§ GEGEBENER TEXT
Donnerstag, 14. Mai 2015

Die Strasse ist zum Marschieren da!

Etappe 5: Pie Town (~325mi) - Grants (~395mi)

Pie Town war wie immer ein Schmelztiegel. Fast schon eine Geisterstadt, doch die 48 Einwohner halten Pie Town irgendwie am leben. Es gibt wirklich nicht viel hier... doch als Wanderer braucht man auch nicht viel.
Ein Postamt, zwei Lokale und ein "Toaster House"... das wars!





Toaster House gehört Nita, die ihr altes Familienhaus allen Reisenden frei zur Verfügung stellt. Sie selbst war heuer leider nicht anwesend, da sie eine neue Hüfte bekommt, doch in Wirklichkeit schmeißen wir den Laden eh selbst. Es gibt Strom für alle elektronischen Notfälle (im Zeitalter der Smartphones ist es wichtiger seinen Akku zu laden, als Essen im Rucksack zu haben!), einen Holzofen zum kochen, ein paar Schlafgelegenheiten und geduscht wird am Campingplatz nebenan.




Die Öffnungszeiten für das Postamt und die Restaurants sind recht eigenwillig und kurz, doch es gibt immer Pie :-)... und ich hätte fast vergessen ein Foto zu machen... sie schmecken aber auch sooooooo gut!

§ GEGEBENE DATEN
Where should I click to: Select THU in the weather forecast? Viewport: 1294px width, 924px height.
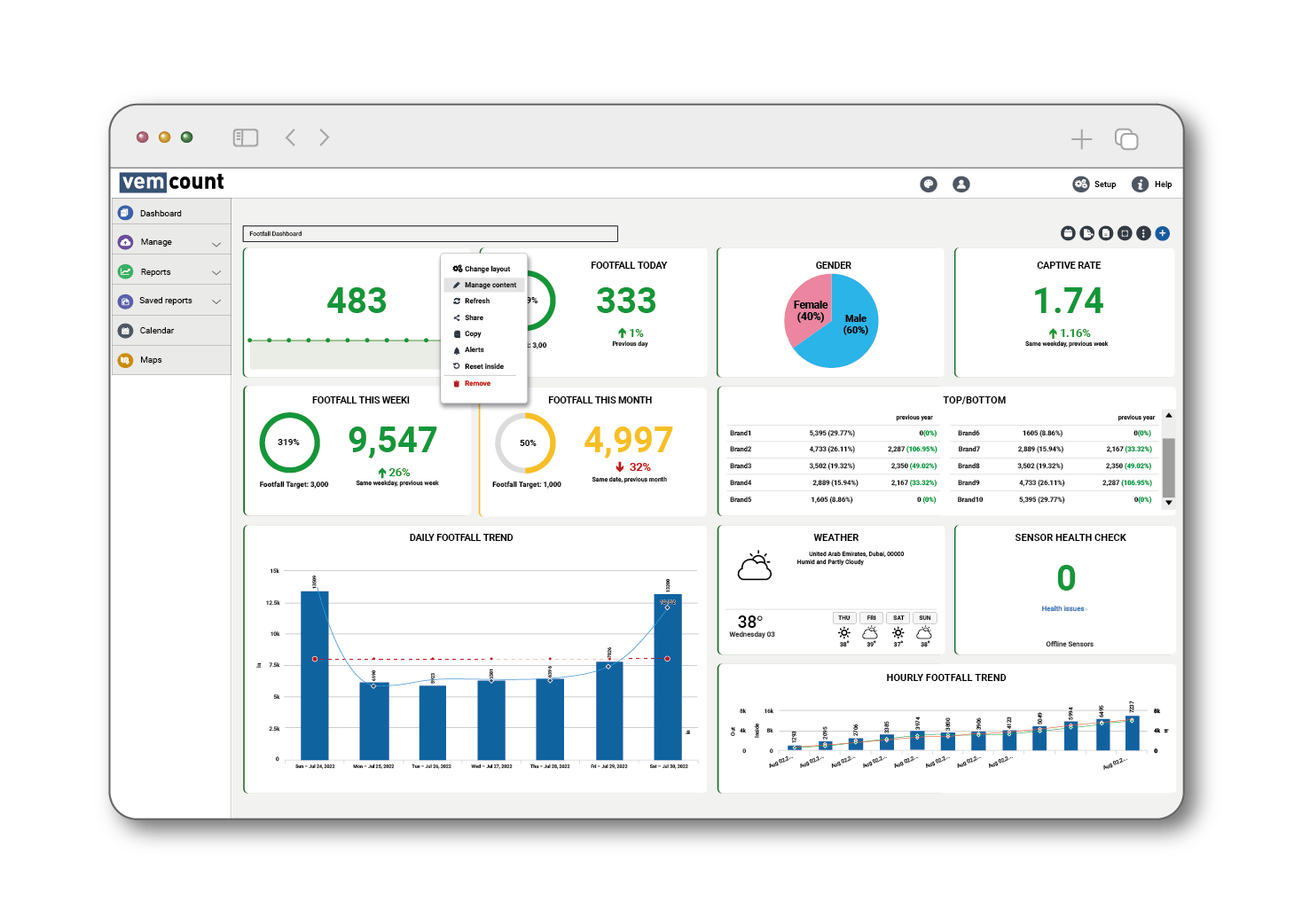[x=843, y=618]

§ AUFGABENSTELLUNG
Geben Sie aus dem Text über Pie Town die Passage zwischen „Ein Postamt, zwei“ und „auch sooooooo gut!“, beide Stellen eingeschlossen, wortgetreu wieder. Stützen Sie sich ausschließlich auf den Text über Pie Town.

§ ERGEBNIS
Ein Postamt, zwei Lokale und ein "Toaster House"... das wars!





Toaster House gehört Nita, die ihr altes Familienhaus allen Reisenden frei zur Verfügung stellt. Sie selbst war heuer leider nicht anwesend, da sie eine neue Hüfte bekommt, doch in Wirklichkeit schmeißen wir den Laden eh selbst. Es gibt Strom für alle elektronischen Notfälle (im Zeitalter der Smartphones ist es wichtiger seinen Akku zu laden, als Essen im Rucksack zu haben!), einen Holzofen zum kochen, ein paar Schlafgelegenheiten und geduscht wird am Campingplatz nebenan.




Die Öffnungszeiten für das Postamt und die Restaurants sind recht eigenwillig und kurz, doch es gibt immer Pie :-)... und ich hätte fast vergessen ein Foto zu machen... sie schmecken aber auch sooooooo gut!